• [Text to read]:
* * *

That falls within the range of likely results. To be clear, I did not believe that it was your position that 2d Am affords no protection against laws that would infringe upon the right to keep or bear arms. I also think it reasonably probable that Gura's formulation as you incorporated it into your question will find its way into some portion of the opinion.


TG,
That [deciding constitutional issues according to pubic policy and reason]is constitutional law as I understand it.

With due respect, that is part of the problem with your conclusion. If that were a proper way to resolve constitutional issues, we wouldn’t need an amendment process; we would simply declare new public policies and ignore the portions of the COTUS that are no longer consistent with that policy.

How is it consistent with reason to apply a 2d Am protection only to what are commonly used by civilians, if what is commonly used by civilians is the result of laws inferior to the COTUS?
The law you refer to was upheld by the SCOTUS as constitutional so it is not "inferior" to the COTUS so your argument is null. The 2A is to be applied by precedence, public policy and reason. Just like all the other amendments.

* * *

• [Do this]:
Copy the comment starting at "How is it consistent" and ending at "the other amendments.", and rename "civilians" to "ordinary citizens" throughout. The lines that come next are taken from a separate source.

• [Information provided]:

* * *

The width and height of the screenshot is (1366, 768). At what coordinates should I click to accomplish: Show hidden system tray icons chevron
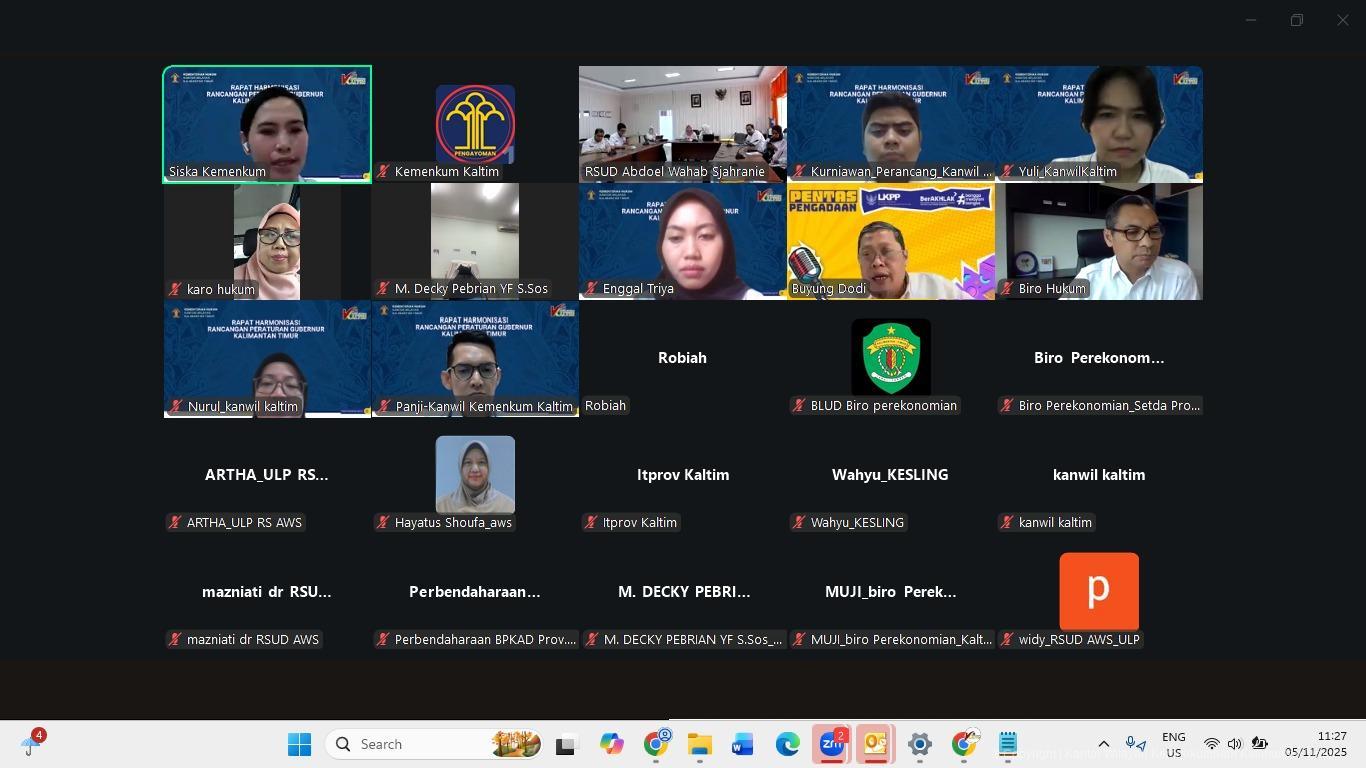click(1103, 744)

* * *

• [Written solution]:
How is it consistent with reason to apply a 2d Am protection only to what are commonly used by ordinary citizens, if what is commonly used by ordinary citizens is the result of laws inferior to the COTUS?
The law you refer to was upheld by the SCOTUS as constitutional so it is not "inferior" to the COTUS so your argument is null. The 2A is to be applied by precedence, public policy and reason. Just like all the other amendments.